About a quarter of Air France pilots are striking to demand better working conditions – the latest challenge to travelers and France's image as it hosts Europe's biggest sporting event.
Weeks of strikes and demonstrations over the country's labor reforms and other industrial disputes have led to panic at the pumps, violent protests in the streets and most recently, garbage rotting in the gutters. It's a litany of headaches which some Parisians fear will scare away visitors. "I'm telling you, France has become a very ugly country," Francoise Cuip, 60, told a reporter in Paris' well-heeled 16th district. "It's my country, but that's the way it is."
French leaders had hoped to put the disruption behind them as the country turned its attention to the European Championship soccer tournament, which is expected to draw over 2 million visitors, but unions are planning to keep up the airline and trash strikes through Tuesday. Up to a fifth of flights for Saturday are canceled, Air France said, both domestic and international. Among those affected were flights carrying spectators to cities holding matches.
French train drivers have also been on strike for days; France's national rail company SNCF was disrupted in the southeast, with cancellations possible. In Paris the rail link between the capital and Charles de Gaulle Airport was disrupted, with few trains running along the usually busy route.
Meanwhile garbage was piling up uncollected because of a continuing strike and blockages by collectors. On the streets of the capital, there was exasperation at the drumbeat of disruption. "When it's not the trains, when it's not the metro, it's the trash," said Catherine Jacob, 48, who was walking past an overflowing garbage bin near Paris' Trocardero. "In terms of hygiene, it's not good for the tourists, it's not good for the residents. Tomorrow we'll have rats in the street."
Paris Mayor Anne Hidalgo said on Twitter that the city was "mobilizing all means, public and private" to clear the garbage. The strikes are occurring for different reasons, but the labor unrest is tapping into nationwide discontent as the government tries to change laws regulating working hours and layoffs.
The influential CGT union, which is driving much of the action, may meet with the government over the weekend.
Euro 2016 comes seven months after November attacks by DAESH extremists and suicide bombers in Paris left 130 people dead. While 80,000 football fans cheerfully submitted to heavy security to enter the Stade de France, fears of an attack have dampened enthusiasm and a massive Paris fan zone under the Eiffel Tower was only half-full, according to police.
German student Julia Settgast, 28, said she was too jittery to go out and watch the match. "In Germany I would watch the matches in bars or at a public viewing, but in France... I am afraid of terrorism," she told AFP.

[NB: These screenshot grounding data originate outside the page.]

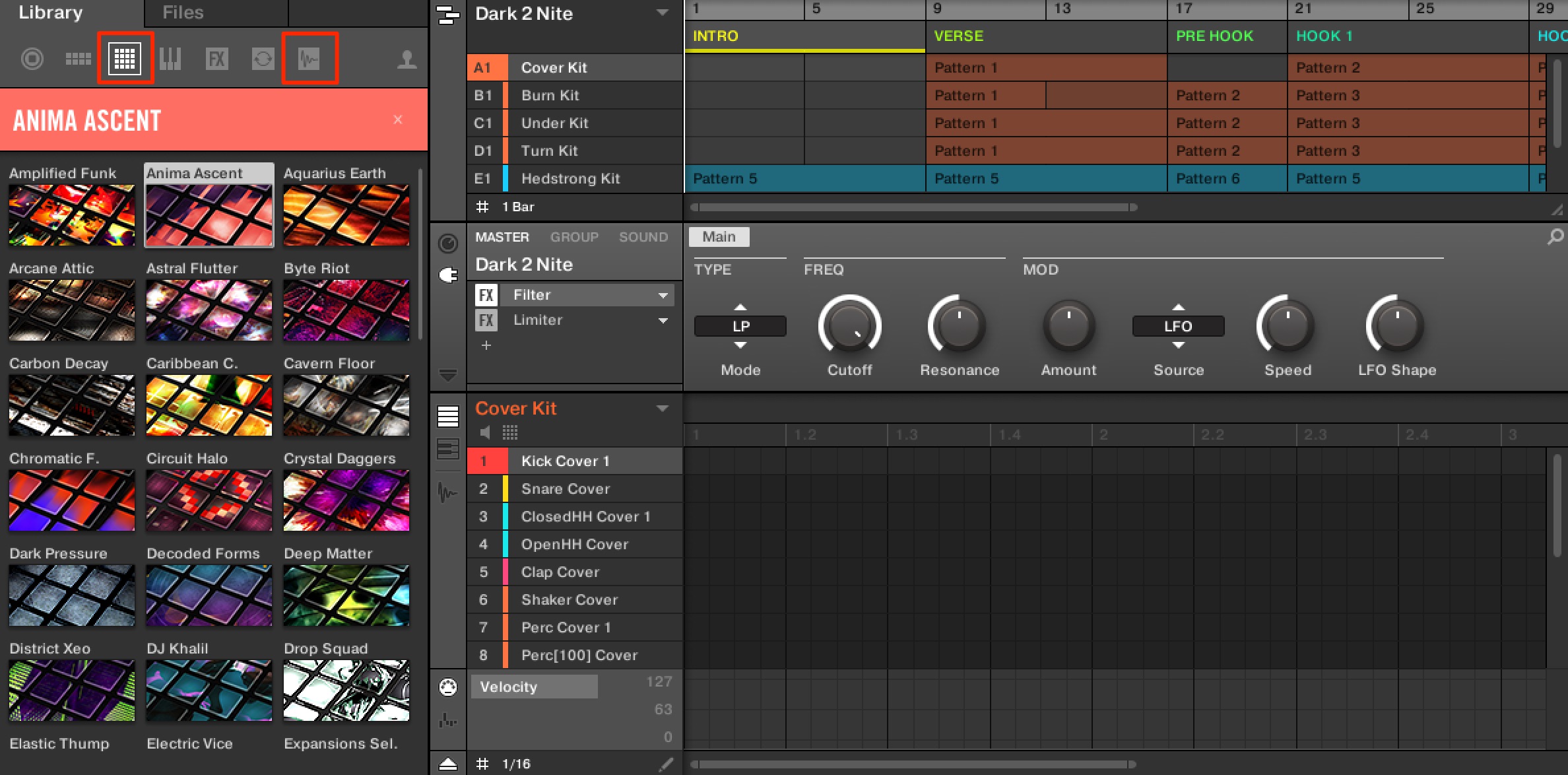The image size is (1568, 775).
Task: Select the Deep Matter expansion thumbnail
Action: click(x=346, y=595)
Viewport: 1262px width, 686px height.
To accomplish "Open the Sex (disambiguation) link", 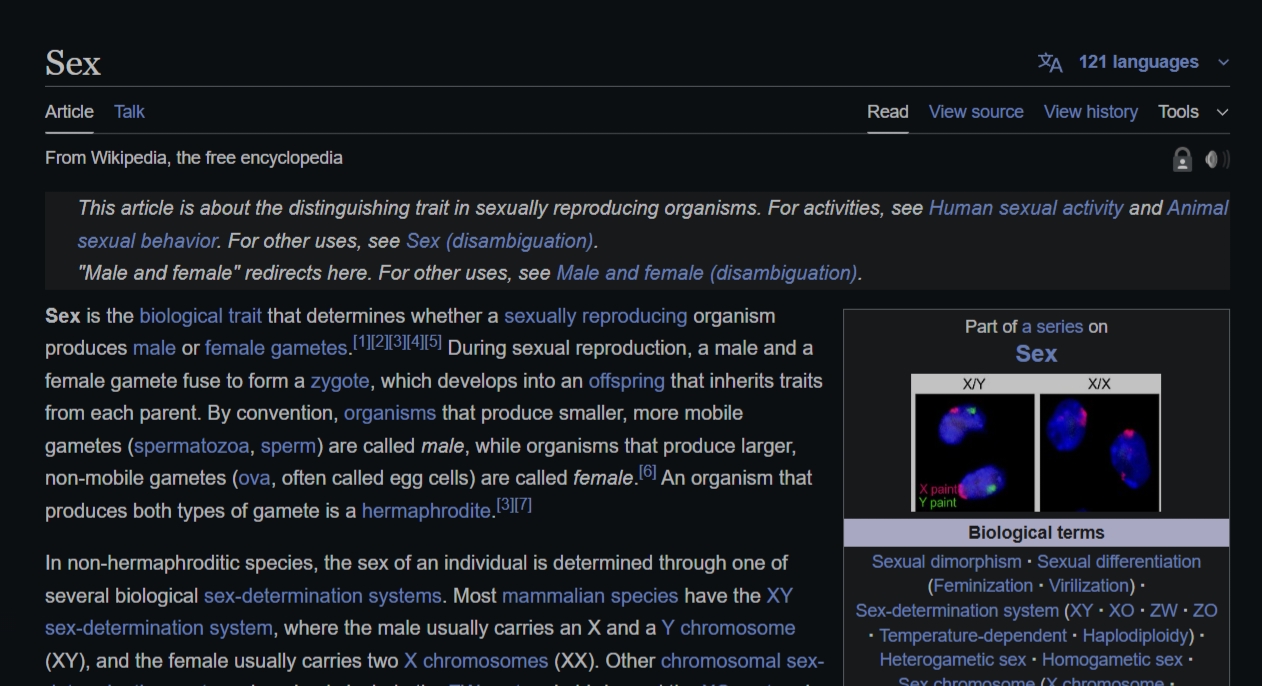I will [499, 241].
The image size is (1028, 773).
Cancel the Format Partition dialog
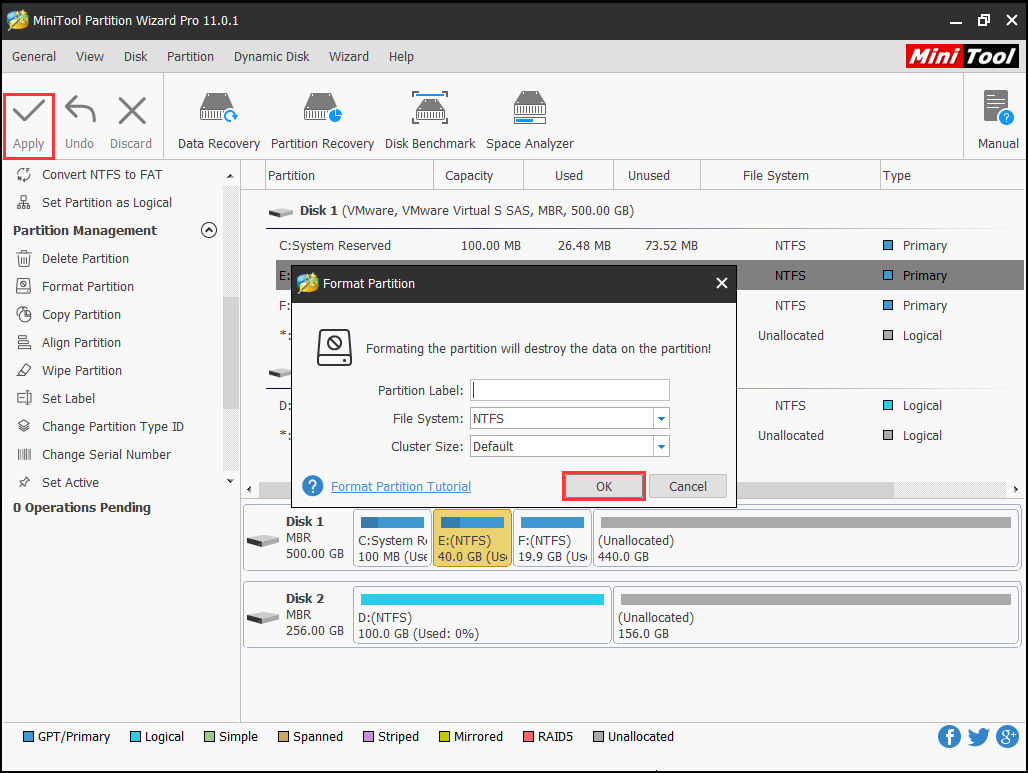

Some 90,000 police and private security guards have been deployed to protect players and about 2 million foreign visitors expected for the matches at 10 venues around the country. Three months of student- and union-led protests have descended into violent clashes between demonstrators and police. Unions are tapping months of public anger over a labor bill that would make it easier for employers to fire workers and lengthen the working week. Many videos showing police and security forces apparently using disproportionate force on protesters have attracted viewers and controversy, including of a police officer aggressively shoving a woman and throwing her to the ground.